▶ [Instructions]
[1] Quote, word for word, everything in the blog post on writing sword fights from "This is the" down to "you aren't careful.".
[2] Sum up the blog post on writing sword fights in two sentences.

▶ [Excerpt to read]
Begin

Monday, January 22, 2007

Fighting, Passions and Characters, oh my

This is the problem with being familiar with the mechanics of a sword fight: you end up describing things WAY TOO MUCH when (re)writing combat scenes in your novel. Yes, it looks really, really cool in my head, and will wow about .05% of my intended audience, but honestly, it's too much for most people. I like that I can visualize, block out and dissect a combat sequence in my brain, but sometimes it gets in the way. It's easy, as the writer, to sit back and go through every option in your head, to play around with three different counters and several different actions (as well as all the footwork and body mechanics and blade work and angulation and... you see some of my problem here :), but this isn't always the best answer. In fact, it can be a train wreck if you aren't careful.

A current example: my protagonist is a poor swordsman at best, more street-educated that classically trained with weapons. This means he isn't always pretty, doesn't always make the right choices, and relies on a blend of skill, strategy, street smarts and luck to pull his bacon out when things get tough. Sometimes, this is in direct contradiction to my own instincts and skill set, which makes things interesting. It also means that my first visualization of a scene may or may not be the best one. There is what I would do, what he should do, and what he ends up doing. Sometimes all three align, other times they completely diverge. It's the latter, more common development, that tends to cause me the most trouble. Some days, I think it might be easier if I didn't study historical sword fighting.

End

▶ [Data shown]
Begin

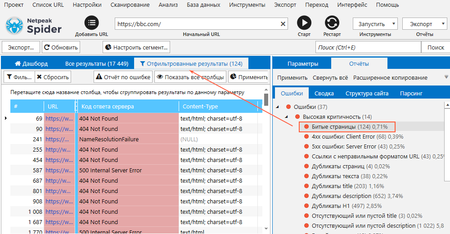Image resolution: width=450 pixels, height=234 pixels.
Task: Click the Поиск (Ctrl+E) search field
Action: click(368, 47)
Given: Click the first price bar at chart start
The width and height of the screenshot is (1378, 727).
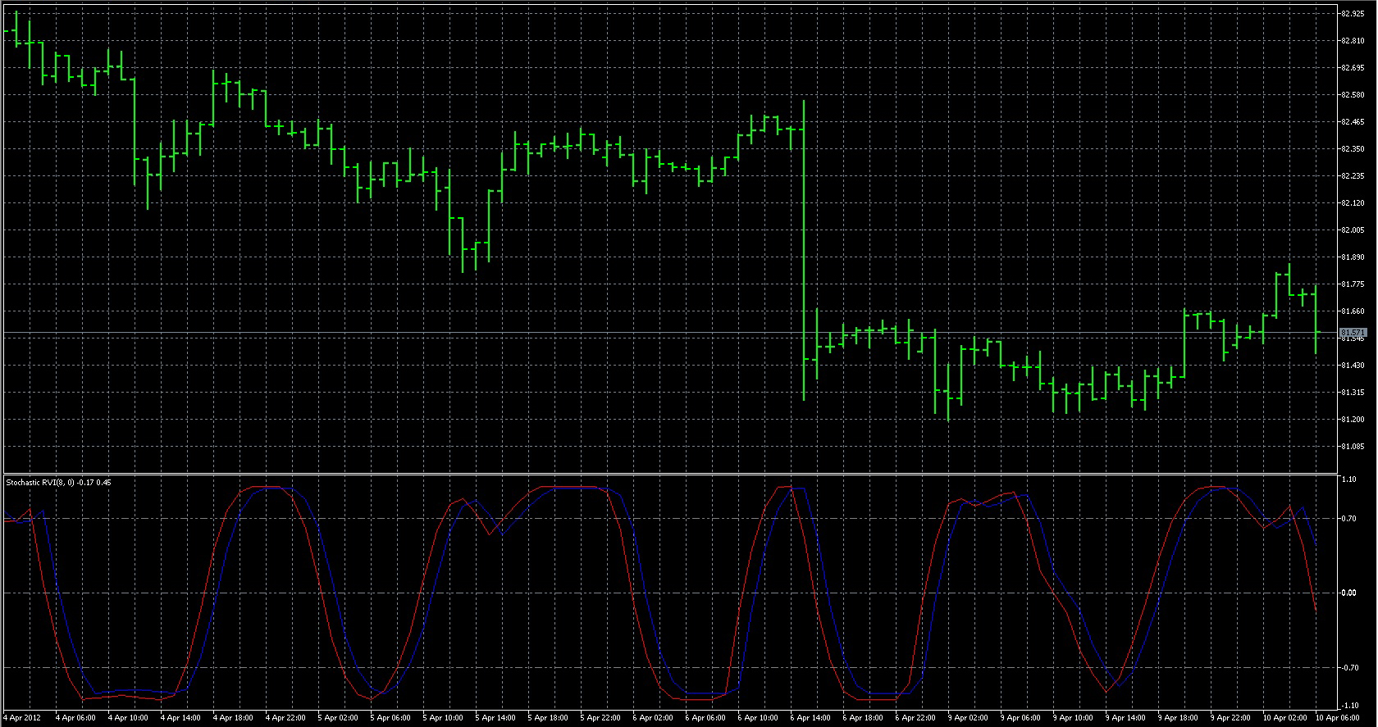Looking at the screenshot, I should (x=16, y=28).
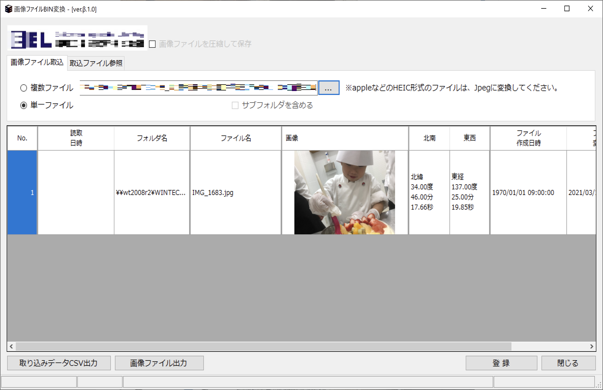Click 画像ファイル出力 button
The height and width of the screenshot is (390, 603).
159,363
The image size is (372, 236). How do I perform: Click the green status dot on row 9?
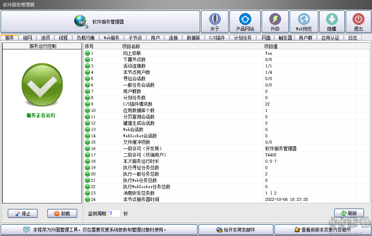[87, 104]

End

▶ [Exercise solutions]
[1]
This is the problem with being familiar with the mechanics of a sword fight: you end up describing things WAY TOO MUCH when (re)writing combat scenes in your novel. Yes, it looks really, really cool in my head, and will wow about .05% of my intended audience, but honestly, it's too much for most people. I like that I can visualize, block out and dissect a combat sequence in my brain, but sometimes it gets in the way. It's easy, as the writer, to sit back and go through every option in your head, to play around with three different counters and several different actions (as well as all the footwork and body mechanics and blade work and angulation and... you see some of my problem here :), but this isn't always the best answer. In fact, it can be a train wreck if you aren't careful.

[2] Knowing the mechanics of a sword fight makes the writer describe combat scenes in their novel far too much, because what looks cool in their head is too much for most readers and can turn into a train wreck. Their protagonist is a poor, street-educated swordsman whose choices often clash with the writer's own instincts and skill set, so the first way the writer pictures a scene may not be the best one.